The paper categorizes the roles of diffusion models into three primary functions:

  1. Planner: Diffusion models are deployed to generate multistep plans by modeling full trajectory segments, thus addressing the temporal consistency issues in planning with dynamic models in RL. Notably, diffusion-based planners can utilize classifier-guided or classifier-free sampling for trajectory generation, proving beneficial in environments with restrictive offline datasets.
  2. Policy: Here, diffusion models replace traditional policy parameterizations, directly modeling more expressive action distributions in environments with complex dynamics. These diffusion policies are integrated with Q-learning-based frameworks, where the model's expressiveness can particularly benefit offline RL techniques like weighted regression.
  3. Data Synthesizer: Diffusion models enhance dataset diversity by generating high-quality synthetic data to augment training sets. This approach alleviates data scarcity concerns by maintaining dynamic consistency and expanding representational coverage beyond what is contained in limited offline datasets.

Applications and Strong Numerical Results

The survey highlights that diffusion models achieve significant performance improvements across several applications, including standard, multitask, and multi-agent offline RL. Incorporating these models into imitation learning provides further validation, with enhanced ability to imitate multi-modal behaviors from complex real-world datasets.

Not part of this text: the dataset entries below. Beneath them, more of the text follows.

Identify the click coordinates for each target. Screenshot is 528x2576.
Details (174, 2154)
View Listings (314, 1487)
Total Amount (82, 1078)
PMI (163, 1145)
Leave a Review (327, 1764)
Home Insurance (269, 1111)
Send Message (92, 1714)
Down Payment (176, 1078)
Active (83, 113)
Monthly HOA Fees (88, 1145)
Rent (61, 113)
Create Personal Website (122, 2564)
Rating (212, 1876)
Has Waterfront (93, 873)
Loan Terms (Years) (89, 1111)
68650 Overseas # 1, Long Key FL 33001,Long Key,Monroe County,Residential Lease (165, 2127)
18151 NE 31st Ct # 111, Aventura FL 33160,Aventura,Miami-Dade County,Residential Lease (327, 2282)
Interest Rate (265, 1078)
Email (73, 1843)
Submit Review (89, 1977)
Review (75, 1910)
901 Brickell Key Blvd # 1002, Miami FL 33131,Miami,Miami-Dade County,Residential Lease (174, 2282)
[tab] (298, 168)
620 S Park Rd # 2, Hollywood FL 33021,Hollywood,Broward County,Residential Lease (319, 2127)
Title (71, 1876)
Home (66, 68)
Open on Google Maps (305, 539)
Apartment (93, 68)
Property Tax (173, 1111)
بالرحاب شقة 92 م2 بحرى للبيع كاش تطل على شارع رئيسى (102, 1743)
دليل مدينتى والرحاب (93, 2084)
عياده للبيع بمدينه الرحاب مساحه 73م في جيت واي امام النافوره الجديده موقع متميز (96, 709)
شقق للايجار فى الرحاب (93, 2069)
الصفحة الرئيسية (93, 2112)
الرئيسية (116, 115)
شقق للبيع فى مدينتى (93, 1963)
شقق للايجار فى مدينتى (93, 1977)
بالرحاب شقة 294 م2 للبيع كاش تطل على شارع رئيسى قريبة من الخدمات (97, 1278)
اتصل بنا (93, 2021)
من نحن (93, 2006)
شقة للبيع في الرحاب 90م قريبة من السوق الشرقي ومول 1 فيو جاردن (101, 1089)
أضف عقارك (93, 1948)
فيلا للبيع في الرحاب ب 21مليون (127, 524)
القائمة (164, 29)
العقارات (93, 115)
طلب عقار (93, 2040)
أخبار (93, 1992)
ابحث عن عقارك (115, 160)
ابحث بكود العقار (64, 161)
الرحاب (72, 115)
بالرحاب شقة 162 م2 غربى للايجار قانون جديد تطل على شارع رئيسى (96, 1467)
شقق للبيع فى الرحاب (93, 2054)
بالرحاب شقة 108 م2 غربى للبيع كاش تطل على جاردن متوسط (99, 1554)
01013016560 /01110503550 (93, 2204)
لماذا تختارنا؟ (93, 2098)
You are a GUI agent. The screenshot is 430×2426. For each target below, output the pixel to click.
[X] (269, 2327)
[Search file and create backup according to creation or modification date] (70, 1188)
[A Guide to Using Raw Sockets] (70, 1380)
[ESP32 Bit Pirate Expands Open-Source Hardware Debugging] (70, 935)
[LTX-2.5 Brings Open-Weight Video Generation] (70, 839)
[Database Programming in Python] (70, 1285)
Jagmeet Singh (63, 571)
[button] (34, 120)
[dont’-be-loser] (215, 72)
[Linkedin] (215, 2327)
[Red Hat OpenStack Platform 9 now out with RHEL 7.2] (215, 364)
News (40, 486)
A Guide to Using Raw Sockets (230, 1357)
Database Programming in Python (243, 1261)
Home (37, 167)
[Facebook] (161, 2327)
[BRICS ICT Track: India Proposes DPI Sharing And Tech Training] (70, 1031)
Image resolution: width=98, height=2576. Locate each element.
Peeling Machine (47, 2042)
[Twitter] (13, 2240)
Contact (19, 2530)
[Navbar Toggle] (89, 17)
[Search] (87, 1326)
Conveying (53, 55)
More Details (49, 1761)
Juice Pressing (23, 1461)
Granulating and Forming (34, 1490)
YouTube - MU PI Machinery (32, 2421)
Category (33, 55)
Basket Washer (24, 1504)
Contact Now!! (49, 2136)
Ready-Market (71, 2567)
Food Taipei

These models also extend into trajectory generation tasks beyond RL, offering superior outcomes in human pose and robotic motion synthesis.

Speculative Futures and Implications

The survey concludes with potential future directions for research. It suggests the exploration of generative simulation to create diverse, contextual interaction environments and the integration of safety constraints within diffusion-guided decision frameworks. Additionally, leveraging retrieval-augmented diffusion models could bolster generation quality in long-tail distributed datasets.

In sum, this survey elevates the understanding of diffusion models in RL, emphasizing their versatility and effectiveness in addressing core challenges. As research progress continues, this integration may further evolve to utilize the full breadth of diffusion models in complex decision-making domains.